To mark this momentous year for UK GAAP, I'm embarking on a mission to work my way through FRS 102, reading a portion on each working day of 2015 and writing a short blog entry on my thoughts and musings (be they few or many).
DAY 68 (23 Jun)
I left yesterday's post on a bit of a cliffhanger (though exactly how many of you read that line and heard 'Dummm Dummm DUUMMMMM!' in your head is a moot point). We haven't quite finished with investment properties, because one of the (potentially) most important changes for such properties is not included in section 16 but instead in section 29. It's the introduction of deferred tax on property gains.

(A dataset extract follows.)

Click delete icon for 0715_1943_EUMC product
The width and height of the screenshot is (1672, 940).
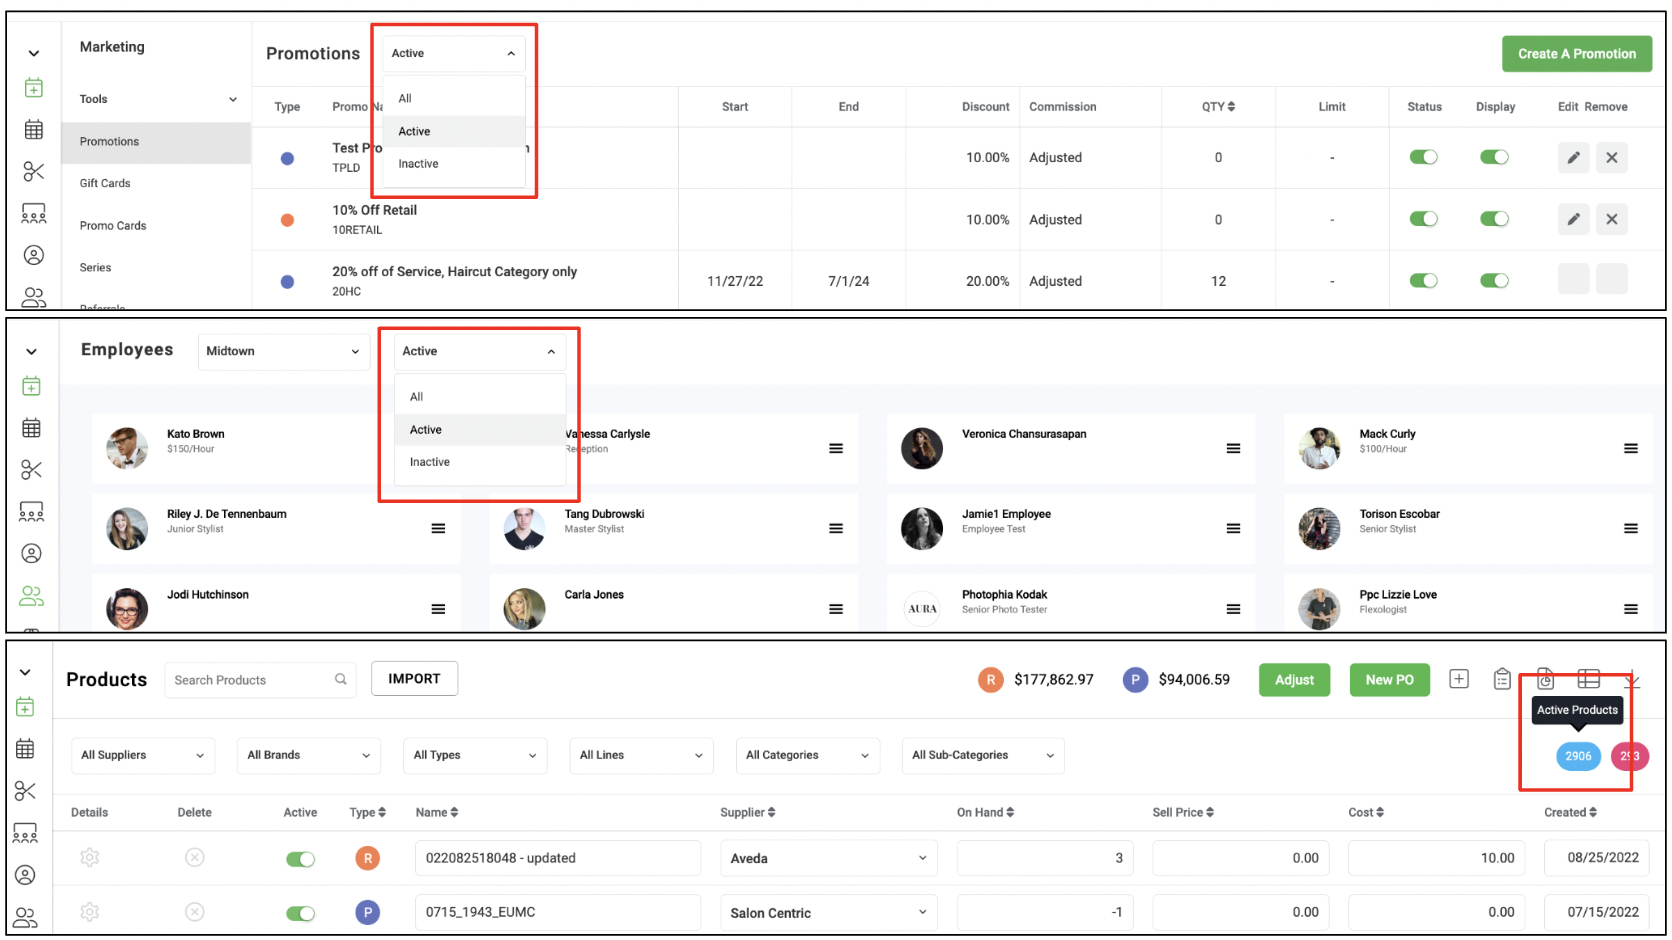(x=195, y=912)
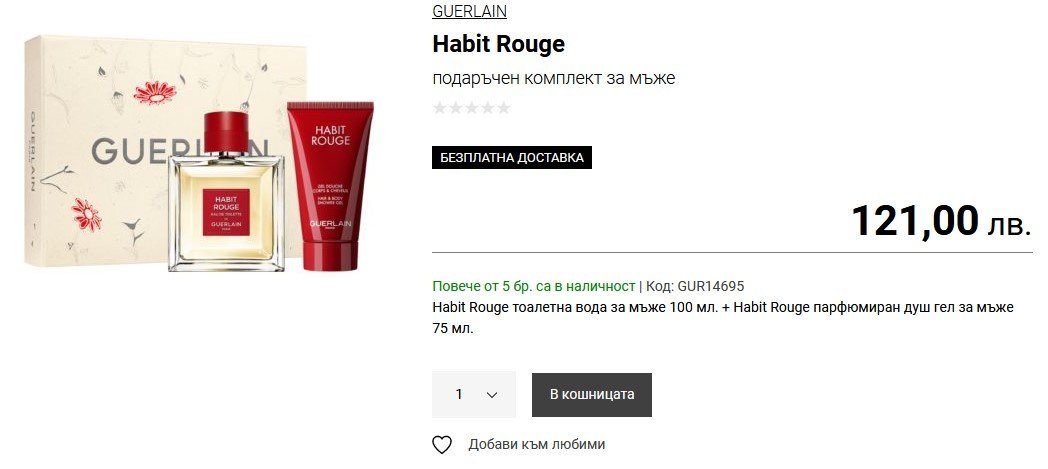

The principle in FRS 19 is that we charge deferred tax on timing differences that arise between accounting and tax treatment of items in the accounts. However this older standard explicitly prohibits recognising a charge and associated liability on the revaluation of fixed assets (unless there is a binding commitment to sell the asset at the balance sheet date).
This prohibition has not carried through to FRS 102 s29. Instead, the new model is 'timing differences plus' - a key 'plus' being the timing differences on fixed asset revaluation. Para 29.16 states that deferred tax on fair-valued investment property is measured using the tax rates and allowances that apply to the sale of the asset, with an exception for certain short-life properties.
So on transition to FRS 102, a property company which has held its portfolio at open market (now 'fair') value will recognise an opening adjustment for the deferred tax on the opening timing difference - the tax that would arise on the capital gain (after deducting indexed cost) were the property to be sold at that value. This will reduce opening net assets and could, in certain cases, jeopardise borrowing covenants if the entity's balance sheet ratios are materially affected. (Note however that the debit to opening reserves should be considered an unrealised loss (since it follows an unrealised gain) and may be posted to the same reserve which records the investment gains on the property - so distributable profits are unaffected). Of course, future gains will attract further deferred tax charges.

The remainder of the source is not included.